## Time Series Analysis - How does it Difference?

5

1

In languages other than Mathematica (especially R) if you want to do any time series analysis, you must always difference the series according to some feature of the series in order to satisfy at least weak stationarity. This is especially relevant in cases where you need to remove some kind of trend.

Here's some code which generates a time series, applies an arbitrary trend and does a quick model fit. It seems to work and if you checkout the plot, it seems to be applying the trend correctly.

monthlyObservations = TimeSeries[
WeatherData["KORD",
"Temperature", {{2008, 1, 1}, {2014, 12, 31}, "Month"}]];
TimeSeries[
Range[10, 20 - 10/84, 10/84]}]
];


It does appear to difference the data to remove trend, fit a model and then forecast correctly. My question is - how can I see what type of differencing it is using?
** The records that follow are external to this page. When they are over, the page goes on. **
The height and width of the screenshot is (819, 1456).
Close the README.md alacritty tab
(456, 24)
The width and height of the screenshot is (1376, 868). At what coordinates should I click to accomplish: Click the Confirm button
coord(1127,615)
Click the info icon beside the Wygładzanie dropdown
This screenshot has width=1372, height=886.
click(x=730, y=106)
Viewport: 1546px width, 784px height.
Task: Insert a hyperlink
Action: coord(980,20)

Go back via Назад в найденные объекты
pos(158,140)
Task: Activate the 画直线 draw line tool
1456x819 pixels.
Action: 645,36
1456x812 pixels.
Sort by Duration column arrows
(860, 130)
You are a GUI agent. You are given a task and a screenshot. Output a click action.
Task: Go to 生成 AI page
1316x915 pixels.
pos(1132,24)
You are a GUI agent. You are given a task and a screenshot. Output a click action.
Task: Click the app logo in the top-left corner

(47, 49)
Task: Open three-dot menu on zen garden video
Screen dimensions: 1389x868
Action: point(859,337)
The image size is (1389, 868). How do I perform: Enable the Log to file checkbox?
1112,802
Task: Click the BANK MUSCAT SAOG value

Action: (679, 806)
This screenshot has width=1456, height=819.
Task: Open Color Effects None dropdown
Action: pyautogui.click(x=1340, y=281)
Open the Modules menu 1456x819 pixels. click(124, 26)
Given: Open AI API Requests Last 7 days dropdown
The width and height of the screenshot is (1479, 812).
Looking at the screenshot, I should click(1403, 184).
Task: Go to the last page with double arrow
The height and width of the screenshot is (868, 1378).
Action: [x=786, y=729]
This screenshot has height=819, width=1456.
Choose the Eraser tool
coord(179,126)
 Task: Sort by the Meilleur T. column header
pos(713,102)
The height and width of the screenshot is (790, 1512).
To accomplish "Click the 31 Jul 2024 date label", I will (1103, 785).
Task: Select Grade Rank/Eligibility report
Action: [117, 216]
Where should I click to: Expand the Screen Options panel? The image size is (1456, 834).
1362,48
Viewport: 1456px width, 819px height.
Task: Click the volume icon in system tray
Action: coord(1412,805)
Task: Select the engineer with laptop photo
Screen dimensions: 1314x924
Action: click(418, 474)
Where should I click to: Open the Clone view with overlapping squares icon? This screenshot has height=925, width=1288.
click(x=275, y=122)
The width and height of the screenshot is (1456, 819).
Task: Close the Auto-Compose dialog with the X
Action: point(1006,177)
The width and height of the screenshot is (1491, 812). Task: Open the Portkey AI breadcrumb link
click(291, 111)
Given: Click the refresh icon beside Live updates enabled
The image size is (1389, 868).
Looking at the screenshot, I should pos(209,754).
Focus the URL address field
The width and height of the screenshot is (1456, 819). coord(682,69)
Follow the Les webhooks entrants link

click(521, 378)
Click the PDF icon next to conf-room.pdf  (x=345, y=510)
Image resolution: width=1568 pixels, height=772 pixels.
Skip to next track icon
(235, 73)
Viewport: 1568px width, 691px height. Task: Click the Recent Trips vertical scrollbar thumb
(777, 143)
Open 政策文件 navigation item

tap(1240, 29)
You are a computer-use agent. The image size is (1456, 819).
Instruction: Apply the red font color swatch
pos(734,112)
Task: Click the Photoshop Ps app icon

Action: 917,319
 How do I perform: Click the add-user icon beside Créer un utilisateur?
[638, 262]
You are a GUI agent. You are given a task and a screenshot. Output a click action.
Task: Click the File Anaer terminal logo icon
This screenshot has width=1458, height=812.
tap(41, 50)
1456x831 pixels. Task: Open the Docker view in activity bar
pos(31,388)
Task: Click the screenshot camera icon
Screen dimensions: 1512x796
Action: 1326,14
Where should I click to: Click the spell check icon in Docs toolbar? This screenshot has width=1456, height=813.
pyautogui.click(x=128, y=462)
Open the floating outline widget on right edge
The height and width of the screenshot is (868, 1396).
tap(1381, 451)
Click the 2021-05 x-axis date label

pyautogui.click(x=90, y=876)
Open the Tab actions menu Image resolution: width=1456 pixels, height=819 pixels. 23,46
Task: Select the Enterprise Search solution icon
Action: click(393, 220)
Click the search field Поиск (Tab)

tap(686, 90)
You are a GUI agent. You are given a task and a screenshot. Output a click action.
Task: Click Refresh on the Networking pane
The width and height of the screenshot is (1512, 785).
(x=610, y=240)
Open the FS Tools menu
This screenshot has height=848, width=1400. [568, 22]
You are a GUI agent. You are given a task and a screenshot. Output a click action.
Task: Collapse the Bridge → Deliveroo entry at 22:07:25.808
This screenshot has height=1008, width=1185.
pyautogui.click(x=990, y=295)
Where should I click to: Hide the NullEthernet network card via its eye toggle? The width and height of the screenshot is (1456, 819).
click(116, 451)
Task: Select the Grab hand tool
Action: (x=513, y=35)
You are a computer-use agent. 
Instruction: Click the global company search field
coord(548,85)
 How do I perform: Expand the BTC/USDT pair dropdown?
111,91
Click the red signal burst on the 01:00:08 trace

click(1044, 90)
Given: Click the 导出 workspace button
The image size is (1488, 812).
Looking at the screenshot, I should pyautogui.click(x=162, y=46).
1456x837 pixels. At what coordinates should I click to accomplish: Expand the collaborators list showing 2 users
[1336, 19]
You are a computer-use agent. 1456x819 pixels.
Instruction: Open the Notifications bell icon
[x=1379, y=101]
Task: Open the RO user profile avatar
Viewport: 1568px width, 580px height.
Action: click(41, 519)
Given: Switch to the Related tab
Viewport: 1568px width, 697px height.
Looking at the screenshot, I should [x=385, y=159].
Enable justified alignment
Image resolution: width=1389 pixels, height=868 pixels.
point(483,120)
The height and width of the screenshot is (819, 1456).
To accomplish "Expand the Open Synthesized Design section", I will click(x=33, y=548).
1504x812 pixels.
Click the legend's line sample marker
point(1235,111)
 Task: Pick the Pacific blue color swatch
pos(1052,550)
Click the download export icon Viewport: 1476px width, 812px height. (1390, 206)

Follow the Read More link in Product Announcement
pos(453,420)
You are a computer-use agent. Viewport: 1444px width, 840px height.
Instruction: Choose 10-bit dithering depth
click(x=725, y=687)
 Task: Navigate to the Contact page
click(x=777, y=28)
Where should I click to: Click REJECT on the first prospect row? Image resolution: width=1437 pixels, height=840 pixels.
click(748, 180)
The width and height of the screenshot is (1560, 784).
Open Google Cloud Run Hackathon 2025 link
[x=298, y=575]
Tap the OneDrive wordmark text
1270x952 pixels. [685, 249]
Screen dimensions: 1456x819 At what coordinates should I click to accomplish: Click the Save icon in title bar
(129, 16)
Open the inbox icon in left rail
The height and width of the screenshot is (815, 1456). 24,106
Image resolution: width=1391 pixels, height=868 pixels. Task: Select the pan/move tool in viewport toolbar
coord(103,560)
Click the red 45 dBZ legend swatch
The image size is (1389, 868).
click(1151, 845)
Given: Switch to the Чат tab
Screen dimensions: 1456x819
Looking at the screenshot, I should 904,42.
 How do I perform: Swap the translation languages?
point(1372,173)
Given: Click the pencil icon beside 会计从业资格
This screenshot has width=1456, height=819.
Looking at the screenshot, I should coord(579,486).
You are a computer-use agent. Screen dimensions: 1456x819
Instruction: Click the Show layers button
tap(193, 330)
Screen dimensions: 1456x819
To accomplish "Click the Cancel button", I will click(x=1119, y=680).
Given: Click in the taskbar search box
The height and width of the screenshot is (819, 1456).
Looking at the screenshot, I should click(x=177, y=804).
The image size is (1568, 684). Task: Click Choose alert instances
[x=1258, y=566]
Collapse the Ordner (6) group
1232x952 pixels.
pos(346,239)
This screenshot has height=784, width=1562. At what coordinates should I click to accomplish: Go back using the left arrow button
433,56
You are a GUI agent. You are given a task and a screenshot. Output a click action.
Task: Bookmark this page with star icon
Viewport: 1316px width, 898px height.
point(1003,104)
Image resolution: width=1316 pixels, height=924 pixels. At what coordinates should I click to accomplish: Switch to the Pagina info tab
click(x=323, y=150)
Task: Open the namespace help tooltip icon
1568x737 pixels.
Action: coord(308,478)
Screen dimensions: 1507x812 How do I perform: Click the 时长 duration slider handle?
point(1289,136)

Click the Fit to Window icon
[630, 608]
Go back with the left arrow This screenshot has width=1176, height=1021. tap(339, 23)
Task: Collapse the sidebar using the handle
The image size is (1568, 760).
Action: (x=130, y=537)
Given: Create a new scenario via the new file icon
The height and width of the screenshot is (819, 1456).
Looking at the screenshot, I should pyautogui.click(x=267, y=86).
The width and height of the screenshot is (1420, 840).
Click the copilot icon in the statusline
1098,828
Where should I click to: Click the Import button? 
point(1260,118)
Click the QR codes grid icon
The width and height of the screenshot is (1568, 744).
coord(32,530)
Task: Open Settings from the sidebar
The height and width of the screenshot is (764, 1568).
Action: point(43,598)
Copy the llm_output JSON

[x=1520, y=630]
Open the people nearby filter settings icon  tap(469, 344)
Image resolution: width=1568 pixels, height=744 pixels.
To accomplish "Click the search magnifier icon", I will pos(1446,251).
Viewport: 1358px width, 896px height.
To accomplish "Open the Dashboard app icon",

Is there any way that I can control the type/size of the differencing (ie 1 day difference versus more days?)

I've scoured the documentation and perhaps I've missed it but I haven't yet found a spot where Wolfram explains exactly what kind of magic differencing technique they are doing here. There are a few other StackExchange threads where this is mentioned but nothing about to see what it's doing. Is there some parameter I can look at to see the technique? Thanks!

9

You posted what appears to be incomplete code but if I'm interpreting correctly you fit a model with TimeSeriesModelFit and it returned a model which you then used to create a forecast as such.

monthlyObservations =
TimeSeries[
WeatherData["KORD",
"Temperature", {{2008, 1, 1}, {2014, 12, 31}, "Month"}]];
TimeSeries[
Range[10, 20 - 10/84, 10/84]}]];

Plot[tsm[t], {t, 0, 100}]


I should briefly mention that when plotting a time series model it uses the original series which is linearly interpolated by default (you can set this) and then starts using a forecast which is zero-order interpolated by default (the correct behavior for processes based on difference equations like SARIMA), hence the strange looking plot.

That said, you can discover the differencing being used by looking at the underlying model.

tsm["BestFit"]

(* SARIMAProcess[0.174742, {-0.322022}, 1, {}, {12,{-0.0118158}, 1, {-0.860908}},7.07733]*)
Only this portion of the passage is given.